[Prompt] Only one span of the listing below should come back. It runs from the line with "Image resolution: width=1316" through the line with "Uncheck the 0BIFESTYPREVIEW", and each of its lines must be reproduced exactly.

[Information given]
━━━━━━

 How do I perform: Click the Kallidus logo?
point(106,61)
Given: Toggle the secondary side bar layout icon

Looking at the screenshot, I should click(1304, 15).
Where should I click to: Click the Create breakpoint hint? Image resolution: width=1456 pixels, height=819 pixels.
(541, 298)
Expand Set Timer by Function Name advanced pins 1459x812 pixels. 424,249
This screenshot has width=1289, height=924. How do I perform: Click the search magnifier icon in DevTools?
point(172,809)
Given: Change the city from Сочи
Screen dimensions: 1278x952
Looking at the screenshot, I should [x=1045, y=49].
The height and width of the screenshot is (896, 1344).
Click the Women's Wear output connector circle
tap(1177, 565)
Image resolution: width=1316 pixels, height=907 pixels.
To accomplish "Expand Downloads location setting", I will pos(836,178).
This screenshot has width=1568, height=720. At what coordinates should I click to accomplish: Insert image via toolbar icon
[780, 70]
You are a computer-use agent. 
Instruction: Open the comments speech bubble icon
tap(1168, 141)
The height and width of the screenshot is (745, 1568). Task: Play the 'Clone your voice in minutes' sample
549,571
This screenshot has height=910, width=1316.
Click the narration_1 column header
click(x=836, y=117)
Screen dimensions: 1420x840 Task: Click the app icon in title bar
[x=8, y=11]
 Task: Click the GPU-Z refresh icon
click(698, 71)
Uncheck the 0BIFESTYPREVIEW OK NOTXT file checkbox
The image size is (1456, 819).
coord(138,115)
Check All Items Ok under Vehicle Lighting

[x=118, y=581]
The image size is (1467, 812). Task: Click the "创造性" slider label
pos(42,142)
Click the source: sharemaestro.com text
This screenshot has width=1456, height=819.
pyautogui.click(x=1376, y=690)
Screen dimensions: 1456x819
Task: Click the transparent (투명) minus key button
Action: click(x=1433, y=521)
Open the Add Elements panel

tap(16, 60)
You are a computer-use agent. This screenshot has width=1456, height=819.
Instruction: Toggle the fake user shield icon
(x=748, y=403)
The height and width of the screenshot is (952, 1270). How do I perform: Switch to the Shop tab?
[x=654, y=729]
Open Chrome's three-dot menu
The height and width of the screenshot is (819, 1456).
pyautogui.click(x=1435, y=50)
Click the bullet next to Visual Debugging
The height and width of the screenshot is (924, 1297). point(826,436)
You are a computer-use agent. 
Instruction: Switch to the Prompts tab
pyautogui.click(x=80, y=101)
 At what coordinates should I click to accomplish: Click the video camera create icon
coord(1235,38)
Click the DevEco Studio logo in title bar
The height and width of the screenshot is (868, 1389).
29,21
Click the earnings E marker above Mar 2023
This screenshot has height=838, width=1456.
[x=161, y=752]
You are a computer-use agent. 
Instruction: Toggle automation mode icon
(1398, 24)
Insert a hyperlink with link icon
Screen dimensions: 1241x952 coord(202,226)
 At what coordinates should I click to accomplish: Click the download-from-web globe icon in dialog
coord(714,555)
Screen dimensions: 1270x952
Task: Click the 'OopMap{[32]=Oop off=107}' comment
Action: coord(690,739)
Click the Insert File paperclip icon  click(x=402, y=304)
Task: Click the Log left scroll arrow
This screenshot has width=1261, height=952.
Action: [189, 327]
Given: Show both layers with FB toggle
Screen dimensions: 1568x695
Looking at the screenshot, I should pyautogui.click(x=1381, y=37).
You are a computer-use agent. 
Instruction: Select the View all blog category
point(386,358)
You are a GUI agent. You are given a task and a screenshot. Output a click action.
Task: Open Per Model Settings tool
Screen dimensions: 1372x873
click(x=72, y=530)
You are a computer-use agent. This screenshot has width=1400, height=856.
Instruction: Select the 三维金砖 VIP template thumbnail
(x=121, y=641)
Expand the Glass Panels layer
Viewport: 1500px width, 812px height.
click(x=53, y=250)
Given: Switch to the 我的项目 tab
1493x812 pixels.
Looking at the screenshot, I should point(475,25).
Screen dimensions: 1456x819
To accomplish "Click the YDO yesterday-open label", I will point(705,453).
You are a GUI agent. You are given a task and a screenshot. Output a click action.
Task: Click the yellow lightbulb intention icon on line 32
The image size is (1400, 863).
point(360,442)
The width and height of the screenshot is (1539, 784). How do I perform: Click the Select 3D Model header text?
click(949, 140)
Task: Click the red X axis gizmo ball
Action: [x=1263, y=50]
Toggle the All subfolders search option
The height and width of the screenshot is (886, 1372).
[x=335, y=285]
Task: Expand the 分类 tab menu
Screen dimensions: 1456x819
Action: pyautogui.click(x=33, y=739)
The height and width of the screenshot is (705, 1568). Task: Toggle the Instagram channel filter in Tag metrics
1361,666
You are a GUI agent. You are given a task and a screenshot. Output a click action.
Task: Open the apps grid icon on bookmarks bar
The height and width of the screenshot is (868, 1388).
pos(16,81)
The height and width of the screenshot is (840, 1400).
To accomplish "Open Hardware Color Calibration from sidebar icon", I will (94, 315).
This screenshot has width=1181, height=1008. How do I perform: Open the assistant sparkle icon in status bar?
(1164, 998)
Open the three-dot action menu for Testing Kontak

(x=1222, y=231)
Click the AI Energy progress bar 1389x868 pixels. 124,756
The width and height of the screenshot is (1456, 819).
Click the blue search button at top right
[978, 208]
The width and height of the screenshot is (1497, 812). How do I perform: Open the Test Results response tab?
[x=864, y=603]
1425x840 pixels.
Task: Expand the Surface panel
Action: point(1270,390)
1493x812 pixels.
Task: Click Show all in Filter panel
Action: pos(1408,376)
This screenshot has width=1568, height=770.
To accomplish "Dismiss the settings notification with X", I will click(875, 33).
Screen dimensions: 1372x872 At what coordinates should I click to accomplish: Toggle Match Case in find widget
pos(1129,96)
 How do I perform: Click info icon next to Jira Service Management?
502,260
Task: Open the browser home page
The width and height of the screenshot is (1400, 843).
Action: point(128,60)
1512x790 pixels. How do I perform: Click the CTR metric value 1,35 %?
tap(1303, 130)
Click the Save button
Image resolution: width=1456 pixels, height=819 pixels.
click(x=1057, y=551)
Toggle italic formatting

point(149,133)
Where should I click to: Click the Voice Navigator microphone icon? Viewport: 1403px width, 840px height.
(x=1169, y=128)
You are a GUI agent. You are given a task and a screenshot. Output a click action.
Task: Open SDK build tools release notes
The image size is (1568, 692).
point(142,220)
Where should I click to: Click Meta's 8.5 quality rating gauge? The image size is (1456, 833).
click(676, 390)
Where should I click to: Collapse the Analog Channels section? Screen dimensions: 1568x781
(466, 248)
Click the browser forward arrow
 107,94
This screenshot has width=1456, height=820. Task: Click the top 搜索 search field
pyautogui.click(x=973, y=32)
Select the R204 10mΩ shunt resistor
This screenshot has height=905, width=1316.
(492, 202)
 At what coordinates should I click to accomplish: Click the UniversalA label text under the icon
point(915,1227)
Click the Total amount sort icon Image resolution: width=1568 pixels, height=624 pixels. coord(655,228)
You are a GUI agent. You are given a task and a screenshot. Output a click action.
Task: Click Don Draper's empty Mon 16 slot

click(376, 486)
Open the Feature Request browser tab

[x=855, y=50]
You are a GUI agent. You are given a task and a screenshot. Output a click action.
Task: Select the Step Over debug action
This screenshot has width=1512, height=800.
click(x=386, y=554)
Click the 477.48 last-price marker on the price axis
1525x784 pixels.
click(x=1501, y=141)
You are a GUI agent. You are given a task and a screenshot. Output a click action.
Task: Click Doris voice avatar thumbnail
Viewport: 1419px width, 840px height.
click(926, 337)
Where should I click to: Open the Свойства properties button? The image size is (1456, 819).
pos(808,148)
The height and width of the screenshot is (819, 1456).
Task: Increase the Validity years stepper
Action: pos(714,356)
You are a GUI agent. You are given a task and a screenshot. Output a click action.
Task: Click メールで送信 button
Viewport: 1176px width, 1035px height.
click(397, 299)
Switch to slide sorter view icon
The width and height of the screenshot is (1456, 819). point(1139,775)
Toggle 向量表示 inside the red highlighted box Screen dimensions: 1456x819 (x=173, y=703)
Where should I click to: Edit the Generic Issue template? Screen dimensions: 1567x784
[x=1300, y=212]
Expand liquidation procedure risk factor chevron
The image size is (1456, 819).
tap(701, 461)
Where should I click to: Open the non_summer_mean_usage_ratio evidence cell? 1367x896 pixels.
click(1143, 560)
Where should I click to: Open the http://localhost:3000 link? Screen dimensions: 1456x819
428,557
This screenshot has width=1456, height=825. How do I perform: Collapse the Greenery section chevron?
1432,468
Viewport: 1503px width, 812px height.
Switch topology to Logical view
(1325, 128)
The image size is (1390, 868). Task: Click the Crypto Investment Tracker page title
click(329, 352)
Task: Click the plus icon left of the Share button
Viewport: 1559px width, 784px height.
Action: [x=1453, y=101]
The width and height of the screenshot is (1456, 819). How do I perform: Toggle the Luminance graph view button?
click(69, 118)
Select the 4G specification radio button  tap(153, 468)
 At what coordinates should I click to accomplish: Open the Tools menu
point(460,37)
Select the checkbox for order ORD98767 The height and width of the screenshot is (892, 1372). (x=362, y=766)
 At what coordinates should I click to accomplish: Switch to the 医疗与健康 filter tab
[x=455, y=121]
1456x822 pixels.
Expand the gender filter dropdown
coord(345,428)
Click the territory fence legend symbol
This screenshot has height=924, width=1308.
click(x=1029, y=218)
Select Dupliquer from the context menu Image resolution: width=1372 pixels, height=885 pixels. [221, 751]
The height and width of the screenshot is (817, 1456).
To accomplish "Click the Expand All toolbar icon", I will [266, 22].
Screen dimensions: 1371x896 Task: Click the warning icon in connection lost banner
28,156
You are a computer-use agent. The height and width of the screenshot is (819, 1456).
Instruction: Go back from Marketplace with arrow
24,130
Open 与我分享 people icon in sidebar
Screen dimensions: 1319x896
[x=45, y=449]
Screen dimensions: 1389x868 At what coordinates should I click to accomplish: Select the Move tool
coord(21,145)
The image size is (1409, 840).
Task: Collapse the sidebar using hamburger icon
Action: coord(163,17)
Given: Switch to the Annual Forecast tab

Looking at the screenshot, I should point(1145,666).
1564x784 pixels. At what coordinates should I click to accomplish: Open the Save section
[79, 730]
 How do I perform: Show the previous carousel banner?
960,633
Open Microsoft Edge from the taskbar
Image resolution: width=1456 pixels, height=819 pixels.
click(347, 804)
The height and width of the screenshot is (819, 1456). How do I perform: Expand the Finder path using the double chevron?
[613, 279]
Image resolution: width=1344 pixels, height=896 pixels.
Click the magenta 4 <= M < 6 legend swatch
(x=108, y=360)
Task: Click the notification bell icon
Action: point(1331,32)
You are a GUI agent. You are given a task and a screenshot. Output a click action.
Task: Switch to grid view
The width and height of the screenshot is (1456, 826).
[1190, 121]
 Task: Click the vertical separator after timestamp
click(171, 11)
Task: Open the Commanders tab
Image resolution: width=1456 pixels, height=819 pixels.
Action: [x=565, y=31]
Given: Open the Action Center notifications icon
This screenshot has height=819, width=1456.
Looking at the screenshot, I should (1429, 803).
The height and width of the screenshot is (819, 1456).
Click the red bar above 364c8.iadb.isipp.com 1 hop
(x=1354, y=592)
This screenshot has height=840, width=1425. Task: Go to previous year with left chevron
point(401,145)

━━━━━━

[Result]
Image resolution: width=1316 pixels, height=907 pixels.
To accomplish "Expand Downloads location setting", I will pos(836,178).
This screenshot has width=1568, height=720. At what coordinates should I click to accomplish: Insert image via toolbar icon
[780, 70]
You are a computer-use agent. 
Instruction: Open the comments speech bubble icon
tap(1168, 141)
The height and width of the screenshot is (745, 1568). Task: Play the 'Clone your voice in minutes' sample
549,571
This screenshot has height=910, width=1316.
Click the narration_1 column header
click(x=836, y=117)
Screen dimensions: 1420x840 Task: Click the app icon in title bar
[x=8, y=11]
 Task: Click the GPU-Z refresh icon
click(698, 71)
Uncheck the 0BIFESTYPREVIEW OK NOTXT file checkbox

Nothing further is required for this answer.